Donald Trump on Monday visited the U.S. His increasingly frustrating efforts to overturn the results of the presidential election could be shattered when the 8,538 members of the Electoral College ledge will vote and Joe Biden will formally send the White House.
Under the formula followed by the United States after the first election in 1789, Monday’s vote in the Electoral College will mark the official moment, while Biden will be the 46th president-elect. Voters, including political figures like Bill and Hillary Clinton, will gather in state capitals across the country to cement the results of this important membership.
In general, the process is rhetorical and rarely noticed. This year, given Trump’s shaky performance of tilting at the windmill in an attempt to deny the will of the American people, it will bring real political significance.
Trump continued those quick-tick tick efforts over the weekend, spreading political unrest in many cities, including the country’s capital. On Sunday morning he Tweeted In all caps, this is “the most corrupt election in U.S. history!” Was.
In an interview with Fox & Friends aired Sunday, he insisted that his anti-democratic mission had not been completed. “We continue and we continue to move forward,” he said, adding that the election was rigged.
Trump’s lies about winning in key states, including Pennsylvania and Georgia, were completely discouraged by Fox News interviewer Brian Kilmed.
Any hopes of a movement to hang Trump to power were dashed on Friday, when the U.S. Supreme Court abruptly rejected a lawsuit filed by Texas to win Biden’s victory in four other states. In a separate case, a Wisconsin Supreme Court judge rejected Trump’s 200,000-vote vote, saying he was “hit by racism.”
Despite Trump’s apparent lack of tolerance in dozens of cases before the country’s Supreme Court, his unprecedented move to tear down democratic standards is doing countless damage to the country with potential long-term consequences. Texas-led pressure to reverse the election result was backed by 126 Republicans in the House of Representatives – nearly two-thirds of the party council – as well as Republican state attorney generals from 18 states.
Among the vast majority of voters, a recent Quinnipiac University poll found that 77% of Republicans believe November – mistakenly – that the November election was marred by widespread voter fraud.
Another revelation of the damage being done is the violence that erupted in several cities on Saturday night. In Washington, D.C., four people were stabbed and in need of hospital treatment, and 23 were arrested when the so-called “Steel the Stall” clashed with anti-protesters following the march. Enthusiastic support By Trump.
Military groups on the far right have merged into Trump supporters and engaged in violence, including white nationalist pride boys, who called themselves “Western keyists.” Michael Flynn, a former national security adviser who apologized to Trump for lying to the FBI, told a crowd: “We decide the election. We are fighting a war all over America. ”
Violence also erupted in Olympia, the capital of Washington state. One person was shot in a clash between heavily armed groups, with Trump supporters and proud Boys facing counter-opponents, and three people were arrested.
Video footage It appeared to show that the shot was fired by a member of the Pride Boy and that the victim was a counter-protestor, although details remained unclear.
In Georgia, a separate military group called the Georgia Security Force III%, attended a far-right rally at the State House on Saturday.
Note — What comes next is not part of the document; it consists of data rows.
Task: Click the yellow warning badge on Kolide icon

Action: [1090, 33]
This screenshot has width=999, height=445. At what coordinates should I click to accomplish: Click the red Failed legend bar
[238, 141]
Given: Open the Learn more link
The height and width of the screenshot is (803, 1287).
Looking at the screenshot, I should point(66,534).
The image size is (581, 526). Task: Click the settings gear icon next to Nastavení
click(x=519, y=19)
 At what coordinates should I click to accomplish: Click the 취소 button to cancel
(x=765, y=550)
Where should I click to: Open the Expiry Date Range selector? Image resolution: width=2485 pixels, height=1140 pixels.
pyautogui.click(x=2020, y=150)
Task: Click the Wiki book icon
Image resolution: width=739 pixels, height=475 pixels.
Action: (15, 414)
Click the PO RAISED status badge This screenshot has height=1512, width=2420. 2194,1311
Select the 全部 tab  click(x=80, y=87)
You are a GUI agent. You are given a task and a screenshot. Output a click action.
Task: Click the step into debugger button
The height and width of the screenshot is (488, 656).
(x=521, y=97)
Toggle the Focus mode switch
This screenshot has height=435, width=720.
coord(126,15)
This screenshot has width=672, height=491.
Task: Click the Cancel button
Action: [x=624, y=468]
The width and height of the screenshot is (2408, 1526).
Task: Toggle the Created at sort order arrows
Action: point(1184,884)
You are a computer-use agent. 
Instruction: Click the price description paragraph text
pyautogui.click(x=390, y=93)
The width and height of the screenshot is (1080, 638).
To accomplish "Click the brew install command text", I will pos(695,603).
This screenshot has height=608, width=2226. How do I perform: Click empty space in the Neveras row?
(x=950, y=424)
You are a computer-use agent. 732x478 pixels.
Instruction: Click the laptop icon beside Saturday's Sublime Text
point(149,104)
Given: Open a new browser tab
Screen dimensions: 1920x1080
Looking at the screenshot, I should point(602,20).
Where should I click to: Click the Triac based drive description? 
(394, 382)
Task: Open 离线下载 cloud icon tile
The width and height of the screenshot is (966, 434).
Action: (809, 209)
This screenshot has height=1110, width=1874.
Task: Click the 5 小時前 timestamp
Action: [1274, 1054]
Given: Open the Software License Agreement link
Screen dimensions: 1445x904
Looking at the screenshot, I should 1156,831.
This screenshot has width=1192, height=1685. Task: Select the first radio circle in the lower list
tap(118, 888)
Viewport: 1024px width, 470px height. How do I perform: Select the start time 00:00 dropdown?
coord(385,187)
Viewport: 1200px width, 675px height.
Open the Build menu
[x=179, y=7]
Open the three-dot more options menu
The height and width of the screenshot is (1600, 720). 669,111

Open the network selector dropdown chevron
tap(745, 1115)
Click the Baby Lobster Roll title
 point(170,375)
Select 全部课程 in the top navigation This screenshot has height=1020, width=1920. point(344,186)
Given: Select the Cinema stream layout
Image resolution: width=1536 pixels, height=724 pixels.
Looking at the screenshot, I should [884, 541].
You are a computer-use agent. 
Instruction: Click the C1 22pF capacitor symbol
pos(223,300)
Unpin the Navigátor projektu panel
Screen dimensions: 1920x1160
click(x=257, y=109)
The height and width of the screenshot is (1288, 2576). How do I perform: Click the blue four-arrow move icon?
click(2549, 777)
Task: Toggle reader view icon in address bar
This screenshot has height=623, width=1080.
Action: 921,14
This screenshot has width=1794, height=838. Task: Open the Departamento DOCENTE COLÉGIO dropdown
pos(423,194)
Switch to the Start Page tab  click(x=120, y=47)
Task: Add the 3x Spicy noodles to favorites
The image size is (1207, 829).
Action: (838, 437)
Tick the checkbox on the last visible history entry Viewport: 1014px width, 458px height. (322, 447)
The armed group has helped organize recent convoys who have threatened local election officials at their home, falsely claiming Biden’s victory in Georgia was fraudulent.
Biden’s transition team has seen with increasing alarm the proportion of violent incidents that have erupted around Trump’s tough election claims. Louisiana’s Democratic Representative, Cedric Richmond, who has tapped Biden as the incoming director of the White House Office of Public Engagement, said he is worried about what to look forward to during the holidays.
“We are concerned about the violence,” he told Face the Nation on CBS News. “Where there is violence there is no opposition, it is breaking the law, so we are concerned about it.”
Asked about the majority of House Republicans who supported Trump’s futile lawsuit to prevent the election results from being certified, Richmond indicated that his resistance is more theatrical than real. “They are the ones who recognize Biden’s victory. This is a small part of the Republican Conference that makes the president happy to go out of town because he is afraid of his Twitter feed.
Al Gore showed the obvious nature of Trump’s stubborn refusal in an interview with CNN’s State the Union on Sunday. Exactly 20 years ago today, he acknowledged George W. Bush’s hard-fought 2000 presidential race: “This is America, we put the country before the party – we will be behind our new president together.”
Gore told CNN he hopes Monday’s Electoral College vote will begin to heal. He called the lawsuit “rejected by the Supreme Court” “ridiculous and vague,” and blamed Republicans who stuck with Trump in their “lost cause.”
“With the Electoral College votes in all electoral states tomorrow, I hope this will be the point at which some of the hanging people will leave ghosts,” Gore said. “There are more important things than bowing to the fear of demigods.”